Utilizing mechatronic agilent gas chromatography to validate therapeutic efficacy of Combretum paniculatum against oxidative stress and inflammation

• Published in: Heliyon Vol. 10; no. 18; p. e36586
• Main Authors: Chukwuma, Ifeoma F., Okafor, Kennedy Chinedu, Apeh, Victor O., Nworah, Florence N., Odo, Chigozie Paul, Okafor, Ijeoma Peace, Anoh, Kelvin, Anthony, Okoronkwo Chukwunenye
• Format: Journal Article
• Language: English
• Published: England Elsevier Ltd 30.09.2024; Elsevier
• Subjects: Artificial intelligence; Bioactive compounds; Biomedical ADMET properties; Biomedical molecular docking; Mechatronic agilent gas chromatography; Medical mechatronics; Oxidative stress; Phytochemical composition; Biomedical ADMET properties; Biomedical molecular docking; Oxidative stress; Bioactive compounds; Medical mechatronics; Artificial intelligence; Mechatronic agilent gas chromatography; Phytochemical composition
• ISSN: 2405-8440; 2405-8440
• DOI: 10.1016/j.heliyon.2024.e36586

The quest for novel antioxidant and anti-inflammatory medications from medicinal plants is crucial since the plants contain bioactive compounds with a better efficacy and safety profile than orthodox therapy. This study harnesses the capabilities of mechatronics-driven Agilent Gas Chromatography, deploying in vitro, in vivo, and in silico models to unravel the antioxidant and anti-inflammatory attributes within Combretum paniculatum ethanol extract (CPEE).
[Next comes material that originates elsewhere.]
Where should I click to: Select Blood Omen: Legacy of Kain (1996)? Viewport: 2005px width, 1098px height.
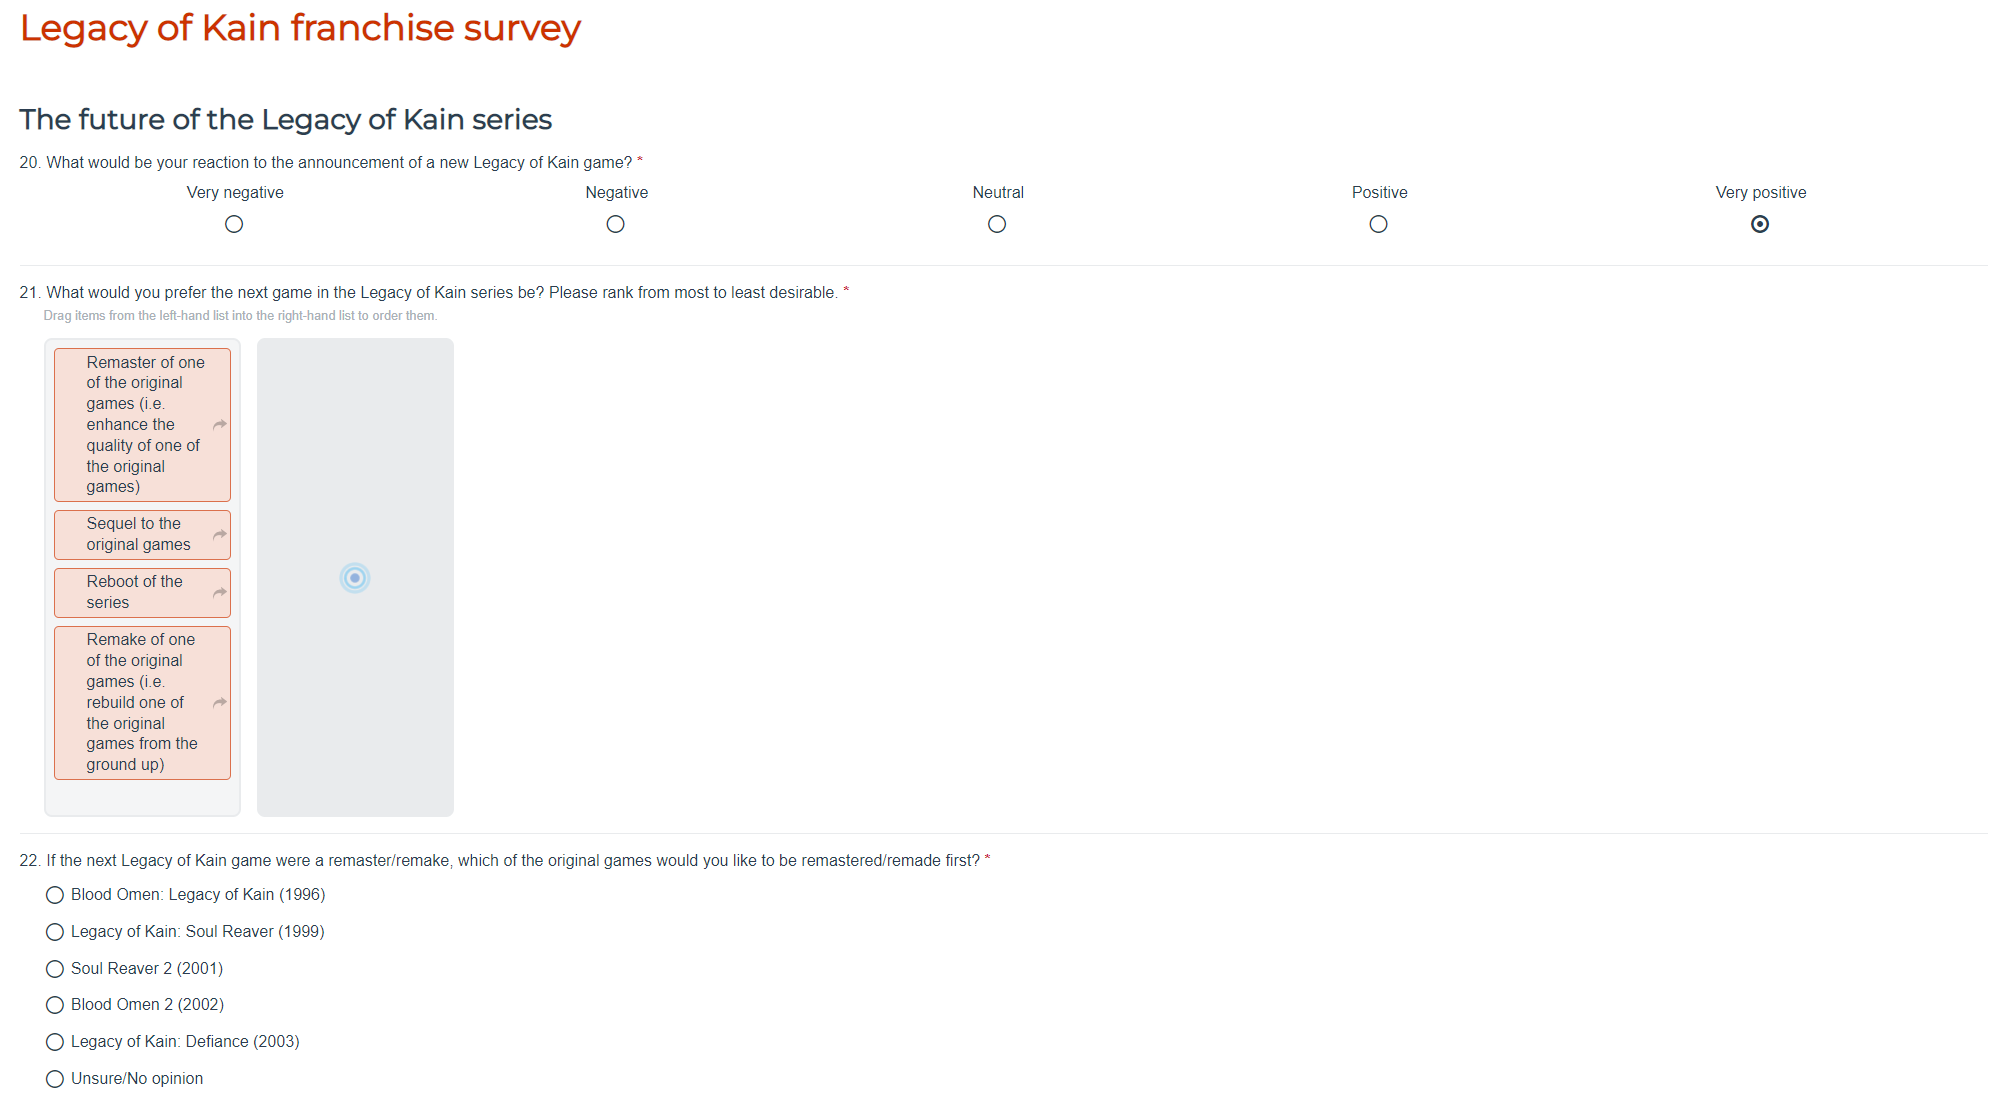coord(55,895)
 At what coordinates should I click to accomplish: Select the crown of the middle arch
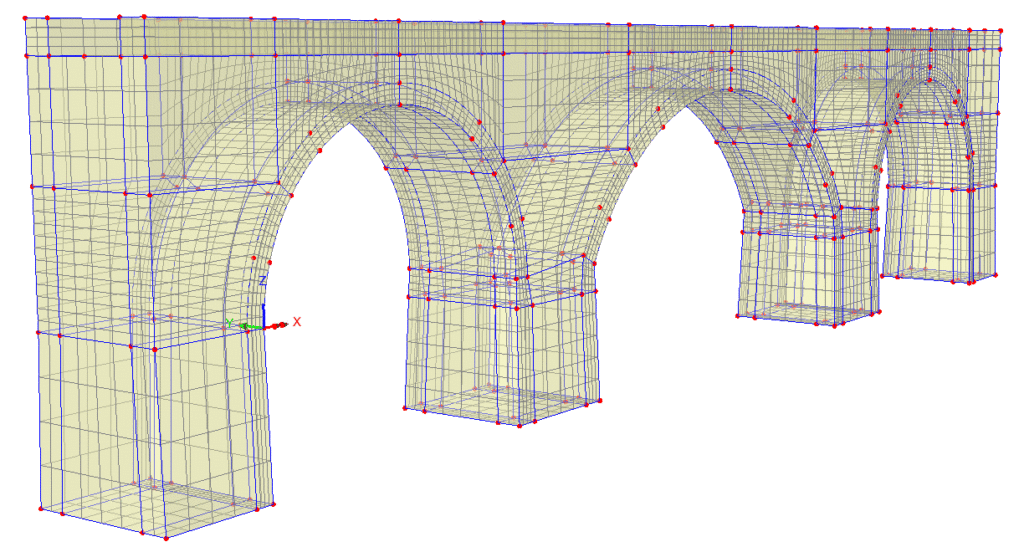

Employing gas chromatography-mass spectroscopy (GC-MS), our analysis efficiently segregates and evaluates volatile compound mixtures, a technique renowned for identifying organic compounds, as exemplified by its success in detecting fatty acids in food and resin acids in water. Using gas chromatography-mass spectrometry (GC-MS) and GC-FID analyses, this paper ascertains the comprehensive phytochemical composition of CPEE. Also, Molecular interactions of identified compounds with cyclooxygenase (COX-2) implicated in inflammatory urpsurge is verified. GC-MS and GC-FID analyses unveil 41 phytoconstituents within CPEE. Based on the in vitro research, CPEE demonstrated potential in inhibiting thiobarbituric acid-reactive substances, nitric oxide, and phospholipase lipase A2 with inhibition rates of 2.284, 6.547, and 66.8 μg/mL respectively. In vivo experiments confirm CPEE's efficacy in inhibiting granuloma tissue formation, lipid peroxidation, and neutrophil counts compared to untreated rats. Moreover, CPEE elicited a significant (P < 0.05) increase in the activities of SOD, CAT, and GSH concentrations while decreasing C-reactive protein, signifying promising therapeutic potential. Highlighting interactions between top-scoring phytoligands (epicatechin, catechin, and kaempferol) and COX-2, the findings underscore their drug-like characteristics, favorable pharmacokinetics, and enhanced safety toxicity profiles. Results from in vitro, in vivo, and in silico studies, highlights CPEE remarkable antioxidant and anti-inflammatory potentials.